===== Stored data
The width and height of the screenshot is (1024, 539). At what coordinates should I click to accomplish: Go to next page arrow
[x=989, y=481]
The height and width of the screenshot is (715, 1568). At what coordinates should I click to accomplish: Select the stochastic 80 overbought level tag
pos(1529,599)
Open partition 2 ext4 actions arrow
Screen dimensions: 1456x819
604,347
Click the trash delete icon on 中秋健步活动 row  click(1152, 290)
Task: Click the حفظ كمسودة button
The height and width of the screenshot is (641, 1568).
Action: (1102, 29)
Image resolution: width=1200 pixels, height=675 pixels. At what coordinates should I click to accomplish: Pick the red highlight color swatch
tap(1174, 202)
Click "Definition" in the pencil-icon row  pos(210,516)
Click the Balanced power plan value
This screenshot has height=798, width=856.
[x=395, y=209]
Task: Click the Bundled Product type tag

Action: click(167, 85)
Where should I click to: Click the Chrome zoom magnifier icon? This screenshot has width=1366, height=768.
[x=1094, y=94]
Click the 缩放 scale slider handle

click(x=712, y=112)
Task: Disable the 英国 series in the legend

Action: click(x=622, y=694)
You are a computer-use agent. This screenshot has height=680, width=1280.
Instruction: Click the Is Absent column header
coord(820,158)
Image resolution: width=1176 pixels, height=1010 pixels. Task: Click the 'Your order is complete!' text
==========
Given problem:
Could you write out all of the records above again, substituting "chip" for "swatch" and leaving everything else unchanged?

Answer below:
The width and height of the screenshot is (1024, 539). At what coordinates should I click to accomplish: Go to next page arrow
[x=989, y=481]
The height and width of the screenshot is (715, 1568). At what coordinates should I click to accomplish: Select the stochastic 80 overbought level tag
pos(1529,599)
Open partition 2 ext4 actions arrow
Screen dimensions: 1456x819
604,347
Click the trash delete icon on 中秋健步活动 row  click(1152, 290)
Task: Click the حفظ كمسودة button
The height and width of the screenshot is (641, 1568).
Action: (1102, 29)
Image resolution: width=1200 pixels, height=675 pixels. At what coordinates should I click to accomplish: Pick the red highlight color chip
tap(1174, 202)
Click "Definition" in the pencil-icon row  pos(210,516)
Click the Balanced power plan value
This screenshot has height=798, width=856.
[x=395, y=209]
Task: Click the Bundled Product type tag

Action: click(167, 85)
Where should I click to: Click the Chrome zoom magnifier icon? This screenshot has width=1366, height=768.
[x=1094, y=94]
Click the 缩放 scale slider handle

click(x=712, y=112)
Task: Disable the 英国 series in the legend

Action: click(x=622, y=694)
You are a computer-use agent. This screenshot has height=680, width=1280.
Instruction: Click the Is Absent column header
coord(820,158)
Image resolution: width=1176 pixels, height=1010 pixels. Task: Click the 'Your order is complete!' text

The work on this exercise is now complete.